▶ SUPPLIED TEXT:
From stricter disclosures to an entirely new platform, Google has been continuously working to make extensions better respect user privacy and more secure. Next year, Chrome will require users to first approve what sites an extension can access in a change to the default behavior.
Chrome, since 2018, has let you right-click on an extension to access a “This can read and change site data” menu with three options:
- When you click the extension
- On example.com
- On all sites
It’s a powerful capability that gives users the ability to restrict where an extension can run. Next year, Google will make these underlying controls much more prominent.
At the moment, these third-party add-ons run “on all sites.” Moving forward, Chrome extensions will have to request site-by-site access in a move that greatly limits what browsing data can be seen by default.
You can allow extensions to run on an entire domain. The old behavior that lets them see every single page open — which is needed for ad blockers — also remains an option. Regardless, users have to explicitly grant that permission, thus resulting in a secondary step where extensions no longer run the moment they are installed.

▶ SOURCE MATERIAL:

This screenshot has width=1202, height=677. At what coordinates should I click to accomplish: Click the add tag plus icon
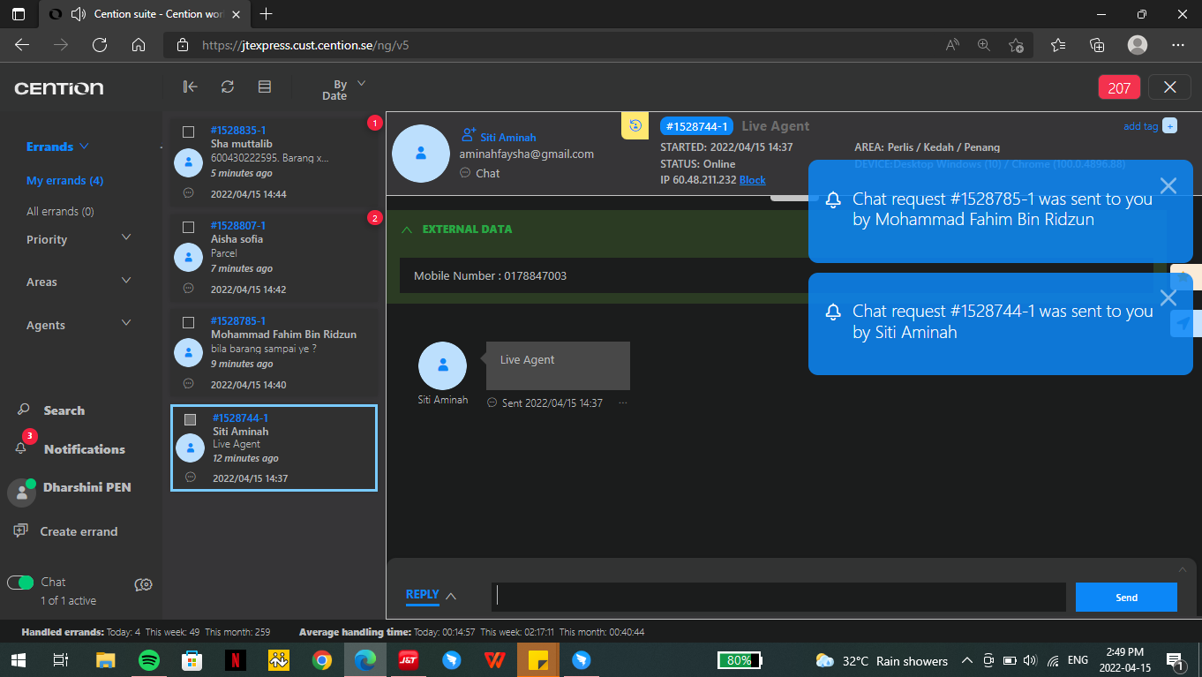1169,126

▶ EXERCISE:
Answer these questions from the text on Chrome extension permissions:
(a) Since what year has Chrome let users right-click an extension to reach the "This can read and change site data" menu?
(b) On which sites do third-party add-ons currently run?
(c) What kind of extension needs the old behavior that lets extensions see every open page?
The material has no connection to the text on Chrome extension permissions.

▶ OUTPUT BELOW:
(a) 2018
(b) On all sites
(c) Ad blockers